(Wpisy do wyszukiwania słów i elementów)
——————

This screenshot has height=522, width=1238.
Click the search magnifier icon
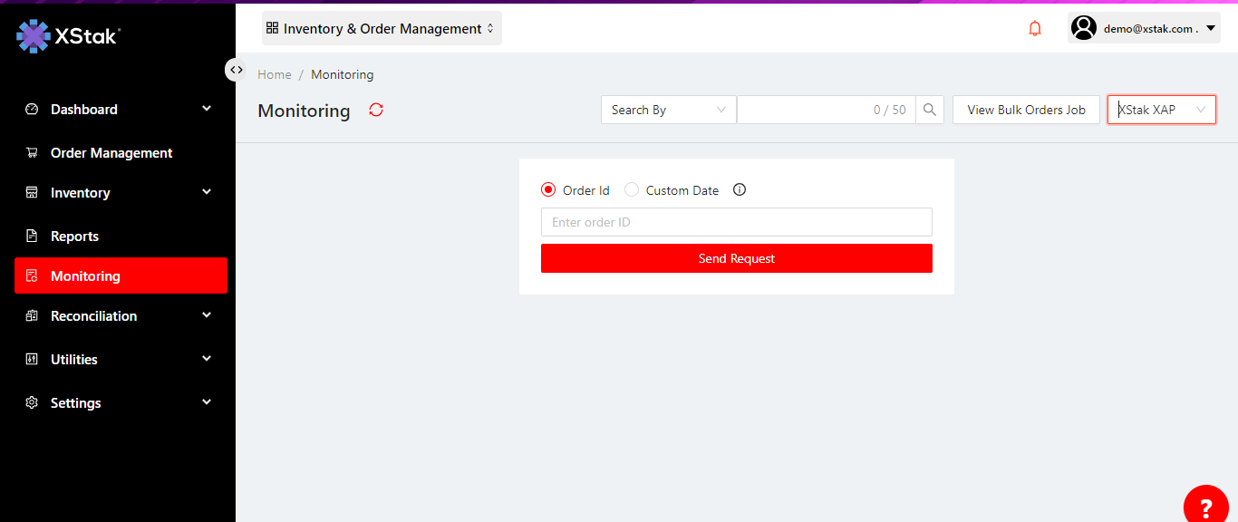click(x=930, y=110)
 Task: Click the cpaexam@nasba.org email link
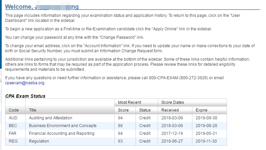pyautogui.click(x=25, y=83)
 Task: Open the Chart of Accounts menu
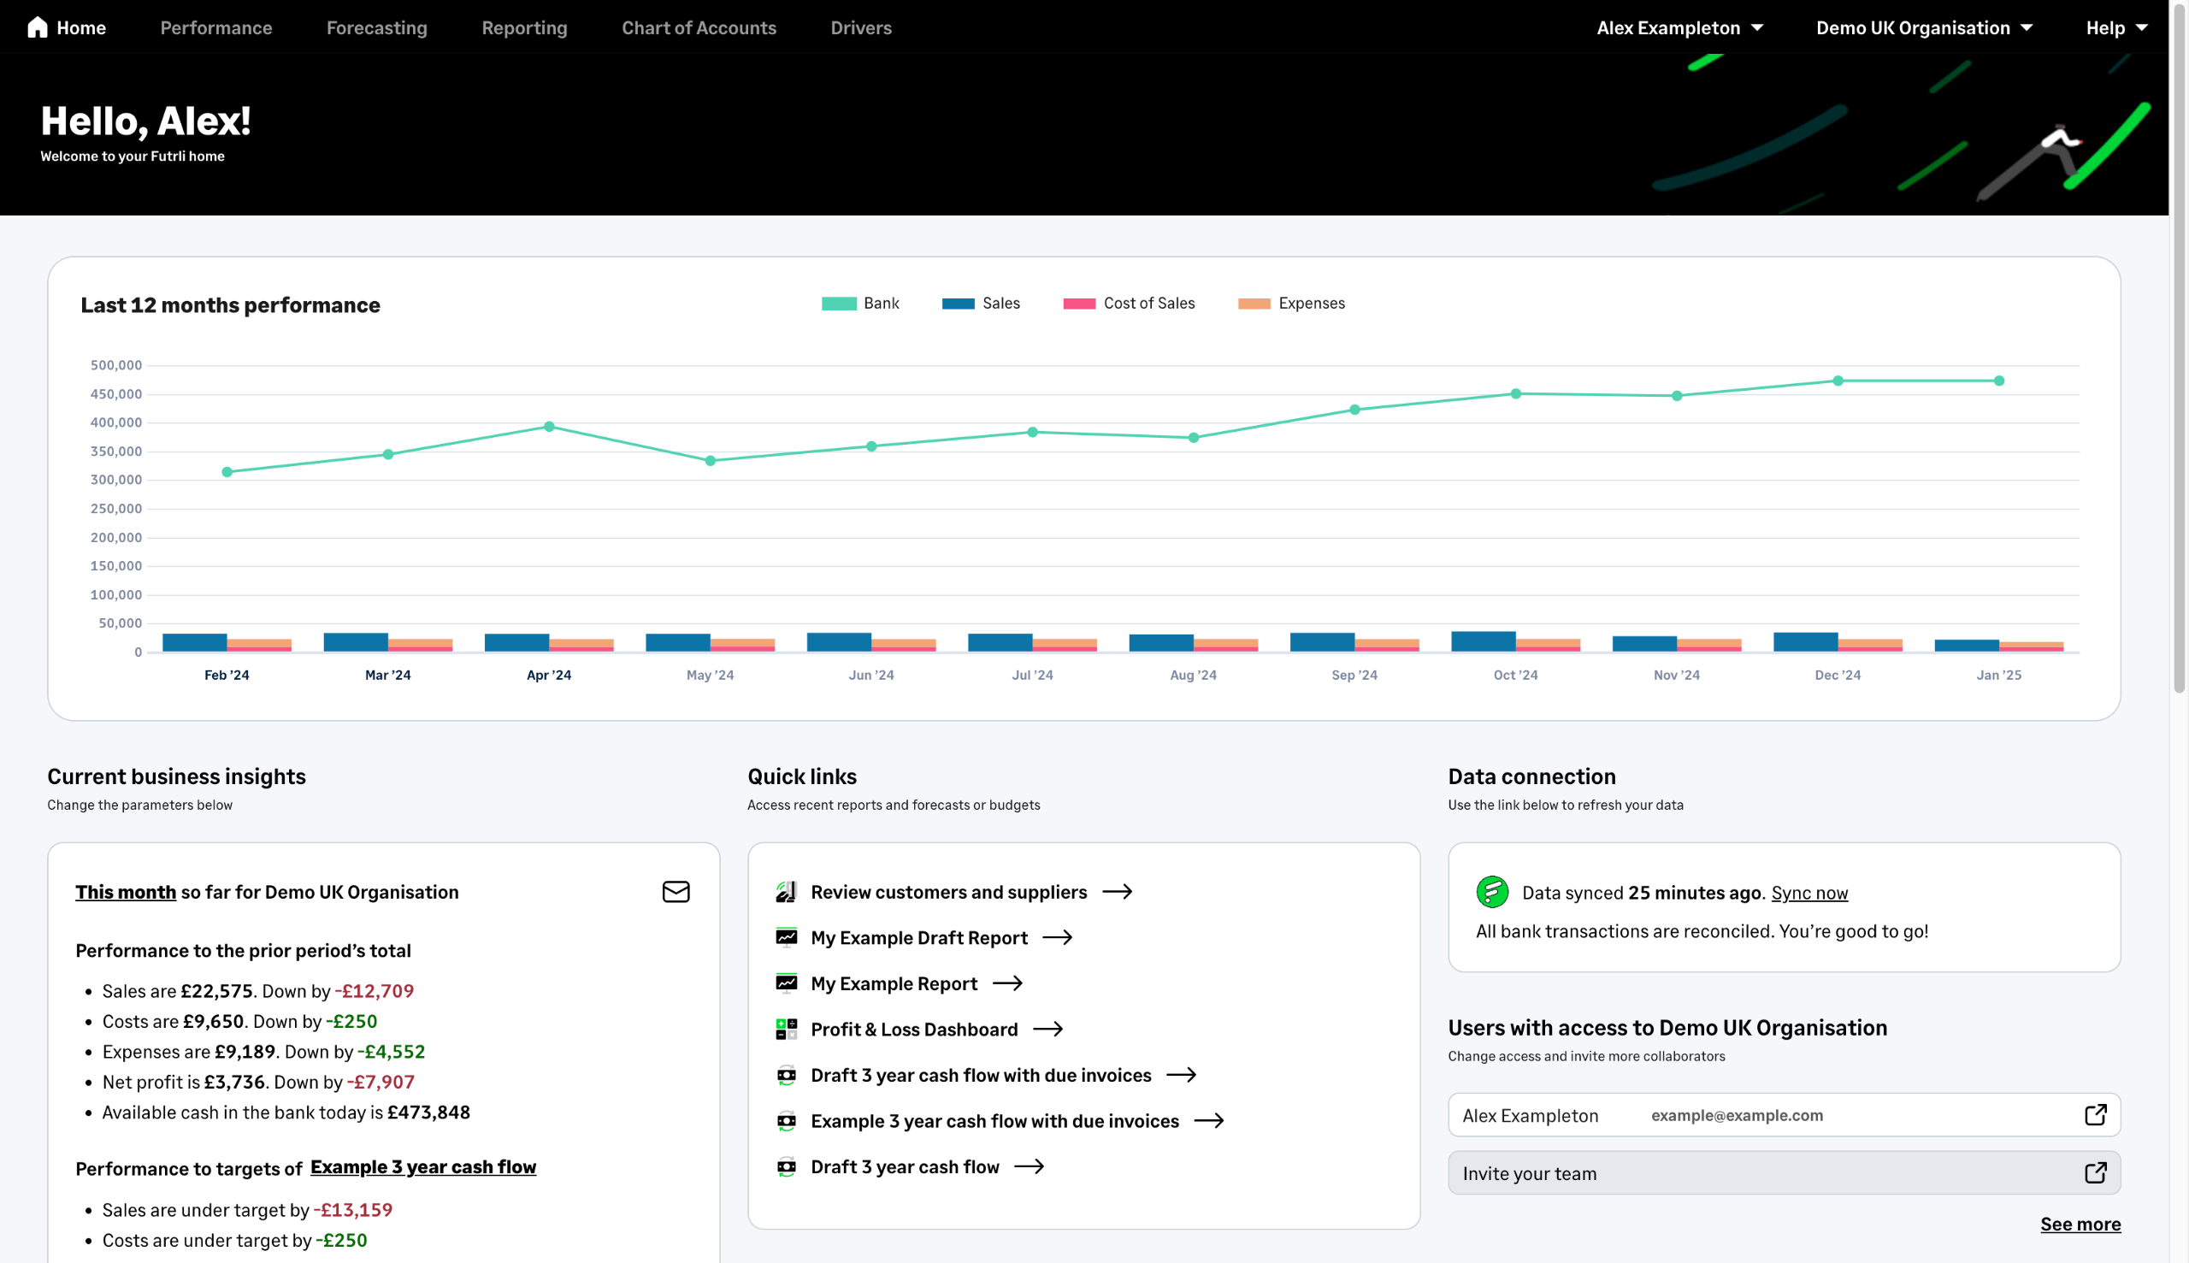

——————

__Zadanie__
Wyodrębnij z powyższego wykazu wszystkie wiersze bez żadnych zmian, ale pomiń obrazy.

__Rozwiązanie zadania__
This screenshot has height=522, width=1238.
Click the search magnifier icon
click(x=930, y=110)
 Task: Click the cpaexam@nasba.org email link
pyautogui.click(x=25, y=83)
 Task: Open the Chart of Accounts menu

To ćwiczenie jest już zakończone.